**Aufgabe**
Setze die Buchbesprechung über Phoenix und den Fall „Alexander“ fort, und zwar direkt nach ihrem letzten Satz.

**Lesetext**
------------------------------------------------------------

Trotzdem ist die Darstellung insgesamt positiv und aufgeklärt. Auf jeden Fall hat für mich Manfred Theisen das Ziel erreicht: Ich hatte Spaß an einer sehr spannenden und gut geschriebenen Geschichte und habe über das beinhaltete Thema nachgedacht. 
Für mich eine gelungene Geschichte, die wichtige und aktuelle Themen beleuchtet und zielgruppengerecht aufbereitet. Von mir gibt es 5/5 Sterne. 



offizieller Klappentext

Fake News. Alternative Fakten. Lügenpresse.
Auf seinem YouTube-Kanal Uncover deckt der 17-jährige Phoenix Fake News auf. Dabei wird er in den Fall „Alexander“ verwickelt. Der 6-Jährige verschwindet nach einer Geburtstagsfeier spurlos. Kurz darauf geht ein Video viral, das einen syrischen Flüchtling beschuldigt. Phoenix entlarvt das Video als Fake und wird mit einem riesigen Shitstorm konfrontiert. Als er der Spur zu einer russischen Trollfabrik folgt, ist aber nicht nur sein Online-Ruf in Gefahr.

------------------------------------------------------------

**Daten zur Auswertung**
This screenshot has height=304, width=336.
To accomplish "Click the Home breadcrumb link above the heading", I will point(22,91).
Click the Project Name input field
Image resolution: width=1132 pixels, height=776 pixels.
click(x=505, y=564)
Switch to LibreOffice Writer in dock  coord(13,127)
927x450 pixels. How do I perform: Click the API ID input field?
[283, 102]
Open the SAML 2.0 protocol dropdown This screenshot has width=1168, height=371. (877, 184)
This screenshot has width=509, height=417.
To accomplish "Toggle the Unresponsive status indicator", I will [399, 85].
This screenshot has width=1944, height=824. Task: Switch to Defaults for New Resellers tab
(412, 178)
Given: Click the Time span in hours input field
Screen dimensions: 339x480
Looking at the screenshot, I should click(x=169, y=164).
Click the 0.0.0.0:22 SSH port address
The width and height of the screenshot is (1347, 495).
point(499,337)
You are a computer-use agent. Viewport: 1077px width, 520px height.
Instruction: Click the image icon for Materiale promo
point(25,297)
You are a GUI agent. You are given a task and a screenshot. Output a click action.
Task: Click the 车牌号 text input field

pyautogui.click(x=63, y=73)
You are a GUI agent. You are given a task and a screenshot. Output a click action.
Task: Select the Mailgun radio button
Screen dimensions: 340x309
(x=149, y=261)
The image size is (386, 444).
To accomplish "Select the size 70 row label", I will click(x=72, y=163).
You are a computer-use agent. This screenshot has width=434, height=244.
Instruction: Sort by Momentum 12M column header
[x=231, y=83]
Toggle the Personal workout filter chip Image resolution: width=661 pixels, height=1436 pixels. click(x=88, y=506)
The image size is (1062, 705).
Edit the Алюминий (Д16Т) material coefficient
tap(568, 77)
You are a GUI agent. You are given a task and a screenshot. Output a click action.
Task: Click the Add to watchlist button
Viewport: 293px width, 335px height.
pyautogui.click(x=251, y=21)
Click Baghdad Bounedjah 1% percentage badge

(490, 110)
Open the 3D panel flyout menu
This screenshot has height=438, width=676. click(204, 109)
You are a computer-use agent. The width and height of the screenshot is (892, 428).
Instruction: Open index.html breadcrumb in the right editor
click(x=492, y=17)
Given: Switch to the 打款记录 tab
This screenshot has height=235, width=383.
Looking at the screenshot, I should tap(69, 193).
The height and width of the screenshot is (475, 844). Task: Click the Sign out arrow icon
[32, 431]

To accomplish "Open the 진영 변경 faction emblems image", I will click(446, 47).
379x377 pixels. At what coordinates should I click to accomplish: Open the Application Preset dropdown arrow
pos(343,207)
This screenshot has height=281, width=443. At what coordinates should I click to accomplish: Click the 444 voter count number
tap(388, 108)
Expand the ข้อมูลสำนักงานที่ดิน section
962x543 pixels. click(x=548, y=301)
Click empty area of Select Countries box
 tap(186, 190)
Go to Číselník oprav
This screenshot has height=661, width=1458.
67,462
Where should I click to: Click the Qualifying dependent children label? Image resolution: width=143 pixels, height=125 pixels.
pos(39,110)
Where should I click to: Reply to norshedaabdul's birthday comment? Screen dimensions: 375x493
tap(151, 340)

------------------------------------------------------------

**Erwartete Lösung**
Leonid sitzt gelangweilt in einer Trollfabrik in Estland, wo er tagtäglich Hate-Kommentare verfasst, um Stimmung gegen die deutsche Regierung und für Russland zu machen. Da kommt ihm der Fall des vermissten Alexander gerade recht. Wie praktisch, dass ein syrischer Flüchtling seinen Sohn von Alexanders Geburtstagsparty abgeholt hat. Suchen die Deutschen nicht immer nach einem Grund, um Flüchtlinge zum Sündenbock zu machen?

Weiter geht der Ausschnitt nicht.